* **SET OF TASKS**:
1/ In the interview with Wesley Brown below, who published Tragic Magic at Random House in the fall of 1978?
2/ Please continue the interview with Wesley Brown below, picking up right after its final line.

-- START OF SUPPLIED TEXT --

Tragic Magic by Wesley Brown Re-Issue cover along a head shot of the author

Thinking Through Necessary Means: Interview with Wesley Brown and Ryan Matthews

WESLEY BROWN is an acclaimed novelist, playwright, and teacher. He worked with the Mississippi Freedom Democratic Party in 1965 and became a member of the Black Panther Party in 1968. In 1972, he was sentenced to three years in prison for refusing induction into the armed services and spent eighteen months in the Lewisburg Federal Penitentiary. For twenty-six years, Brown was a much-revered professor at Rutgers University, where he inspired hundreds of students. He currently teaches literature at Bard College at Simon’s Rock and lives in Chatham, New York.


Ryan D. Matthews (RDM): Thank you again, Wesley, for chatting with me a little bit. So Tragic Magic was first published in 1978. Can you share a bit of how the book first came into being, and what brought you into the story? And then maybe a little bit about how the republication came about.

Wesley Brown (WB): I had been in a Master’s of Creative Writing program at City College that I entered in 1974. Prior to that, I’d been incarcerated for refusing to serve in the armed forces between 1972 and 1973. I was paroled after serving 18 months of a three-year sentence. When I was released, I had a draft of a manuscript that I’d been working on while in Lewisburg, Federal Penitentiary. At that point, it was mostly a coming of age story of a young Black man dealing with definitions of masculinity.

After my release, a writer friend of mine suggested that I incorporate my prison experiences into the novel, something I was initially reluctant to do. But I realized the difficulty dramatizing my prison experiences as part of the novel, but that was exactly what I should do as a writer. One of my mentors at City College was Donald Barthelme, who encouraged me a great deal. And in my final semester, I was in a workshop with Susan Sontag, who showed some of my work to Ted Solotaroff, a Senior Editor at Bantam Books. After reading my novel, Ted wanted to publish it in paperback. He then sent the manuscript to Toni Morrison, a Senior Editor at Random House, who also admired the novel and published Tragic Magic in the fall of 1978.

RDM: You had some illustrious supporters there, that’s incredible. What was it like working with Toni Morrison as an editor?

WB: While Ted Solotaroff did much of the editing of Tragic Magic, it was Toni Morrison who committed to giving my novel a hardcover life that it might not have had otherwise. This put me in the illustrious company of other African American writers she championed during the 1970s, such as Henry Dumas, Angela Davis, Toni Cade Bambara, and Gayle Jones, and was responsible for publishing a generation of African American writers over a period of twenty years.

RDM: That’s a great story. How has republication come about?

WB: I was contacted by Erica Vital-Lazare, who is the editor of McSweeney’s Diaspora Series, which is committed to the republication of out of print and often neglected African American novels. I believe this series will challenge Grace Paley’s comment of many years ago, that, more often than not, the only thing that comes with publication is silence.

-- END OF SUPPLIED TEXT --
-- START OF DATA PROVIDED --

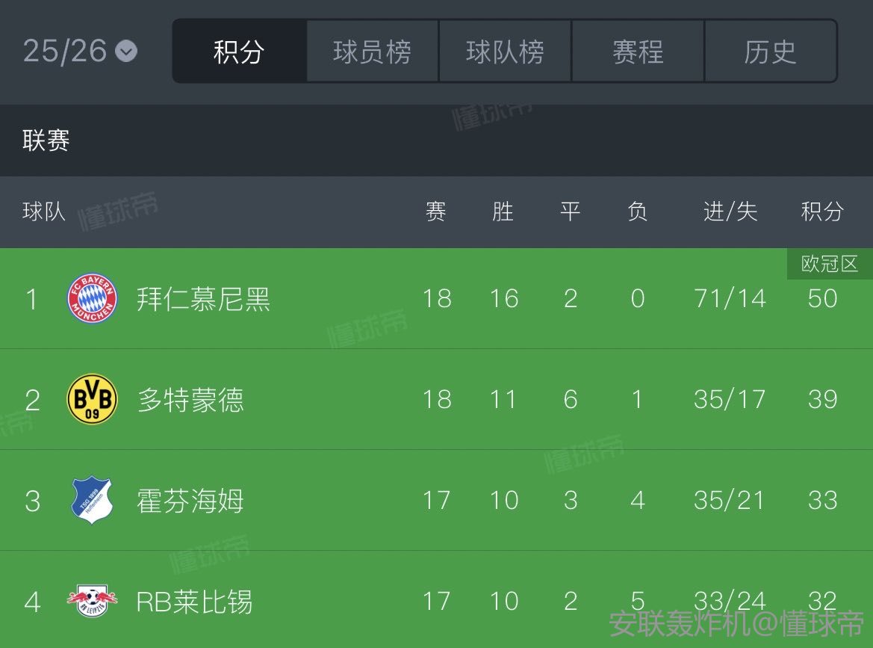The height and width of the screenshot is (648, 873).
Task: Open the 赛程 tab
Action: [x=638, y=52]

-- END OF DATA PROVIDED --

* **RESULTS IN ORDER**:
1/ Toni Morrison

2/
RDM: It’s great that the book will get a second life. It looks like it’s going to be beautiful. I love what McSweeney’s is doing with it. Moving into the book a little bit here — Melvin “Mouth” Ellington, is the protagonist, and he is an arresting character. He’s been released from prison after doing time, as you mentioned, as a conscientious objector to the Vietnam war. And, in some ways, it feels like everyone knows what’s best for Melvin but Melvin himself. He’s trying to connect with family and friends who don’t necessarily understand his motivations. And in other ways, he’s trying to understand his own motivations, why he went to prison, the value of his ideals. I’m curious, what do you think Melvin makes of his predicament?

WB: Well, Melvin is confronted by the reality facing many young men who were subject to the draft during the Vietnam War. Having been shaped by the dominant male hierarchy in America, Melvin is conflicted by his emotional response to the War through his attraction and disaffection from the tough exterior of many of his peers, the previous generation of Black men like his father, and the images of manhood embodied in the western movie icons such as John Wayne. However, Melvin fails, miserably, in his efforts to fit into any of these versions of manhood. His only defense against threats to his fragile sense of self is his ability to assert himself through his facility with language. 

So, after two years in prison, Melvin is still unclear about the motivations that put him in physical jeopardy in prison. In many ways, this is a reflection of the hierarchies within society as a whole. 

RDM: In most ways, it seems like the prison system — in its expansion and privatization and as a surrogate institution for handling severe mental illness — has degraded even since Melvin’s time. Which, after reading the book, would seem impossible, but I think is probably true. Melvin’s trying to, as you alluded, figure out the rules of this place that is so foreign to him, and so violent. Do you currently have any connection to the prison abolition movement?

WB: Not directly, but I’ve followed the incredible work of people like Brian Stevenson and the “Equal Justice Initiative,” that focuses on the disproportionate levels of incarceration, particularly among Black men. In 1972, when I was in prison, there were about 250,000 people incarcerated nationally. And in the nearly fifty years since then, there are now some two and a half million people incarcerated. This speaks to the historical aftermath of the Civil War when Black men were arrested for vagrancy and subjected to forced labor for seven years, which fractured families, irreparably, similar to the contemporary mass incarceration among Black and other men of color today.  

RDM: Melvin, when he’s in prison, wonders if he wants to write, wonders whether he might be a writer, and other inmates almost pick him out as somebody who might be a writer. And you mentioned doing a little bit of writing in prison. In what ways do you think that prison informed your writing?

WB: I think my prison experiences informed Tragic Magic by expanding my understanding of how deeply the destructive conventions of male behavior are embedded in our culture. And Melvin discovers what Dostoyevsky understood — that if you want to understand the nature of any society, look at its prisons. 

RDM: There’s a moment in the book when Melvin and his best friend Otis are fleeing from the police, who, when they catch up to these two suspects, they offer to release them if they have good stories to explain the fact that they’re running away. One of the cops says, “You see, if you’re a cop in the streets everybody’s got a story for you. If you hear good ones, this ain’t a bad job…You two fit a lot of descriptions and we could take you just on that. But we’d rather hear a story. A good one this time.” I was so captivated by that. What do you think is the value of a good story?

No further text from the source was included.